### Assignment
Include no pictures. Output exactly the lines from the one that contains "Image resolution: width=747" through the final line of the entries.

### Records provided
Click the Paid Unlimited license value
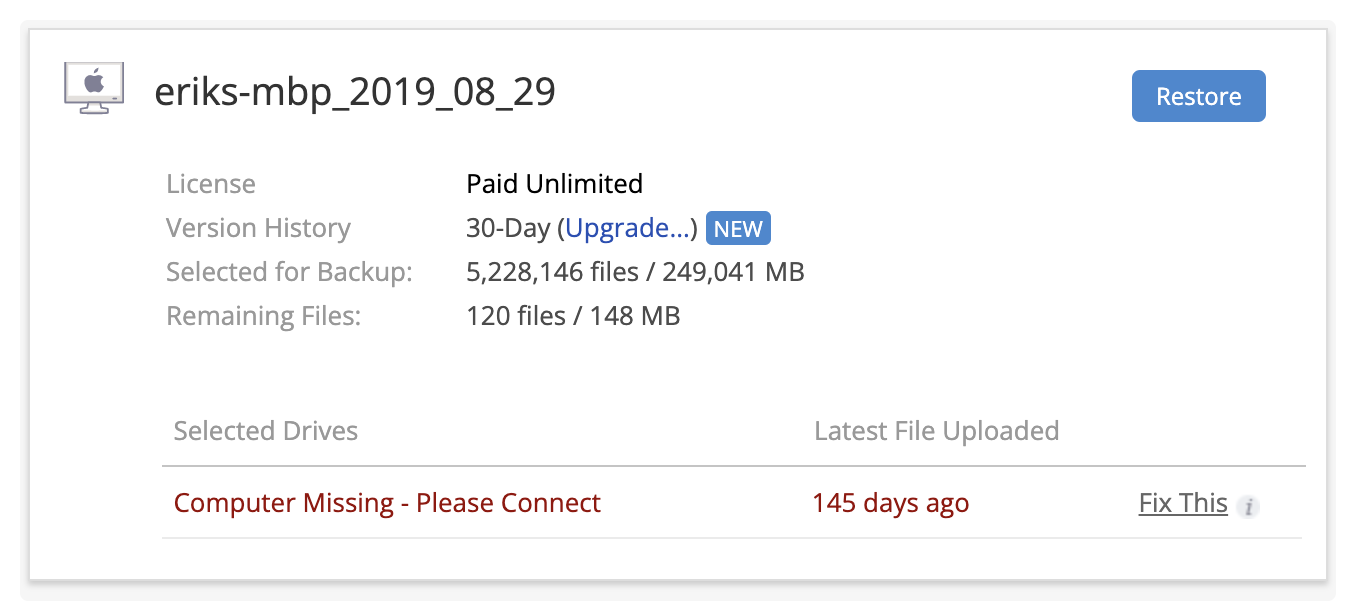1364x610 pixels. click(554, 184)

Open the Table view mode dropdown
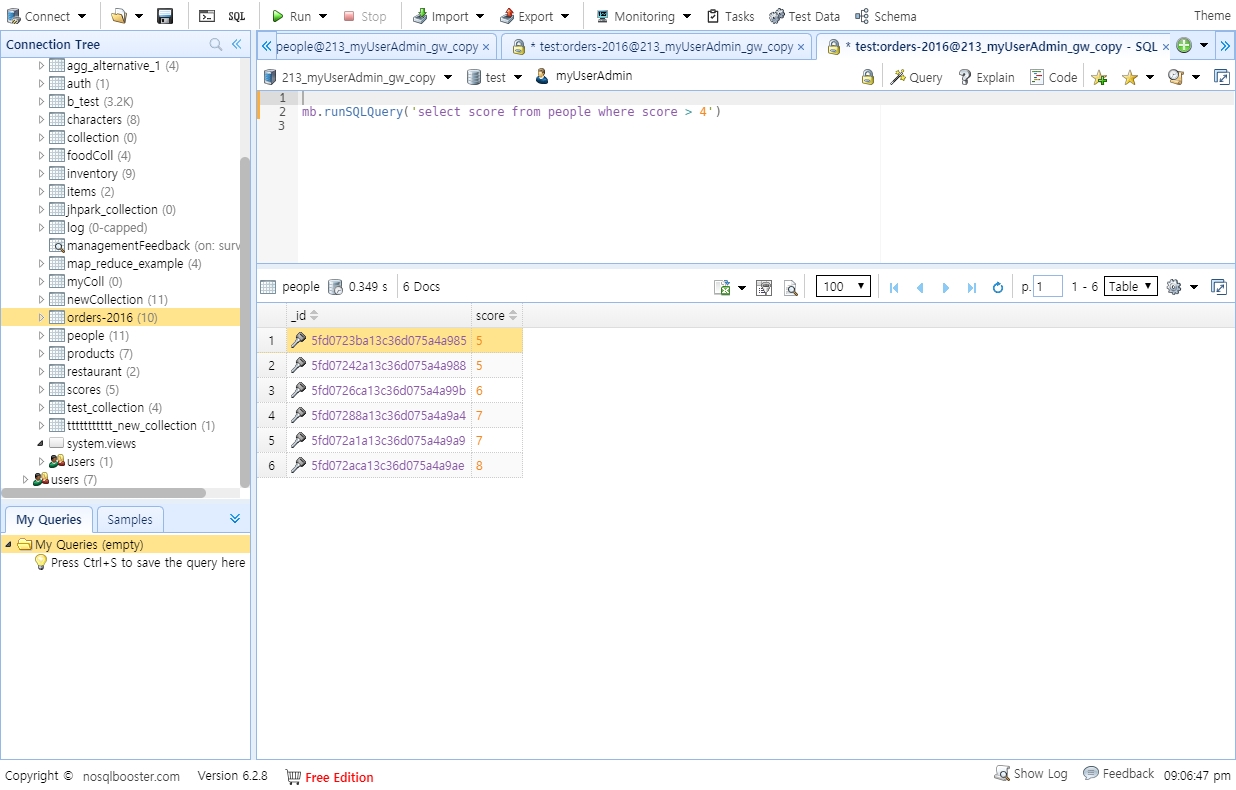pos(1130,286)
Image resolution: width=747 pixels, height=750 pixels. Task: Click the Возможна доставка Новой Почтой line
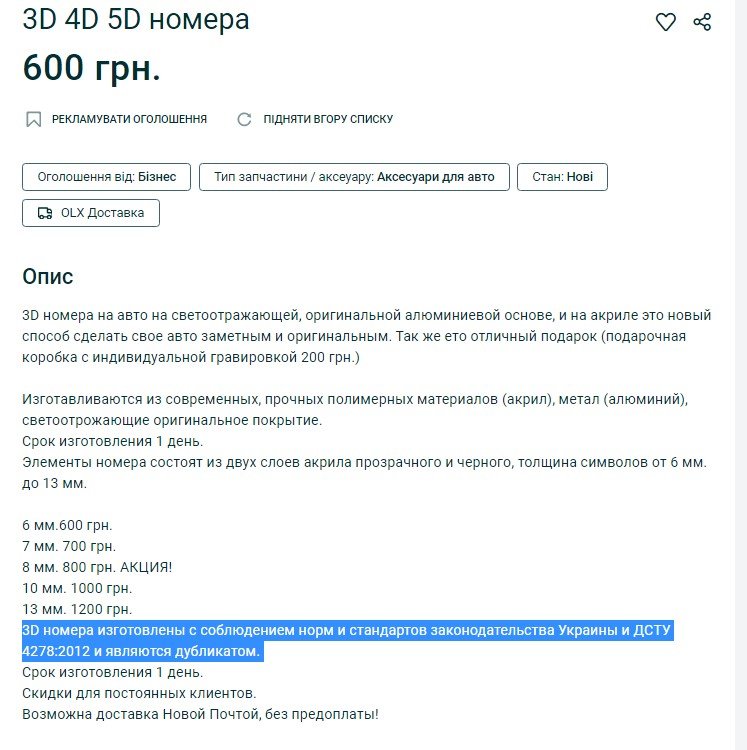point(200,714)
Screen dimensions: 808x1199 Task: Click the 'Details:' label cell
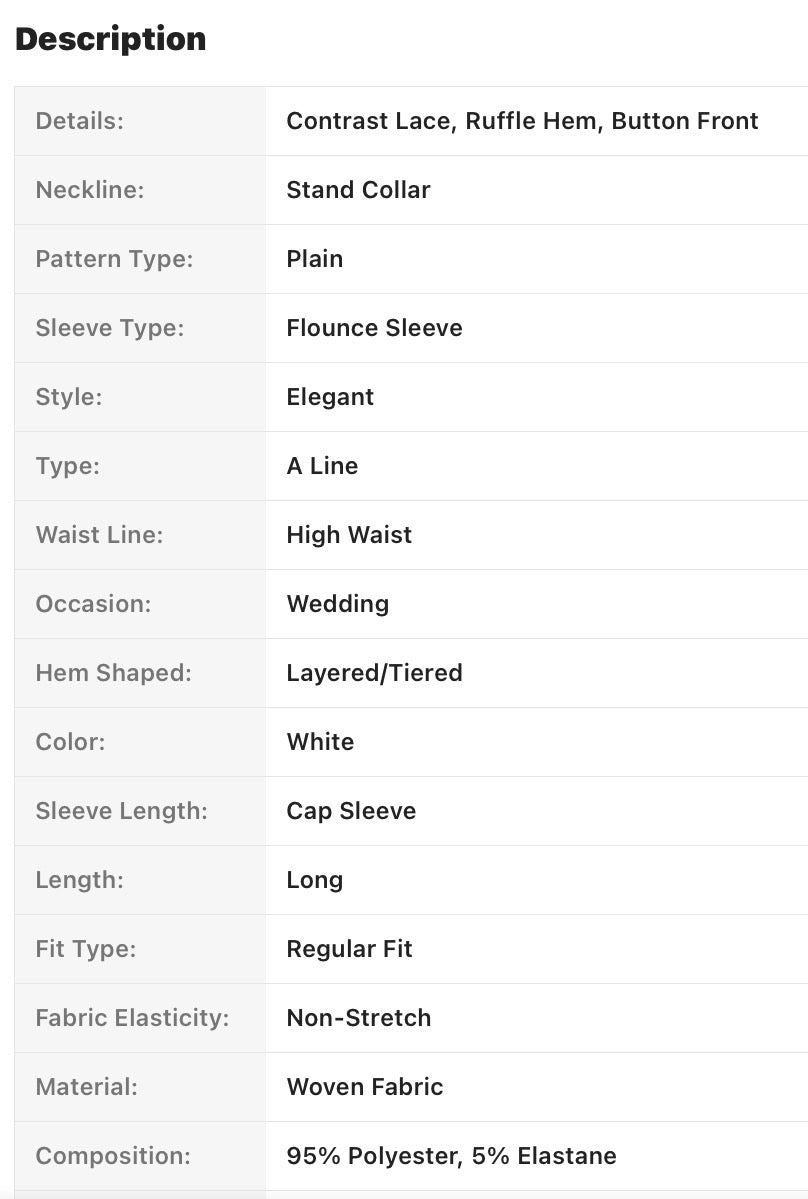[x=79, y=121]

### Answer for this exercise
Image resolution: width=747 pixels, height=750 pixels. Task: Click the Возможна доставка Новой Почтой line
point(200,714)
Screen dimensions: 808x1199 Task: Click the 'Details:' label cell
[x=79, y=121]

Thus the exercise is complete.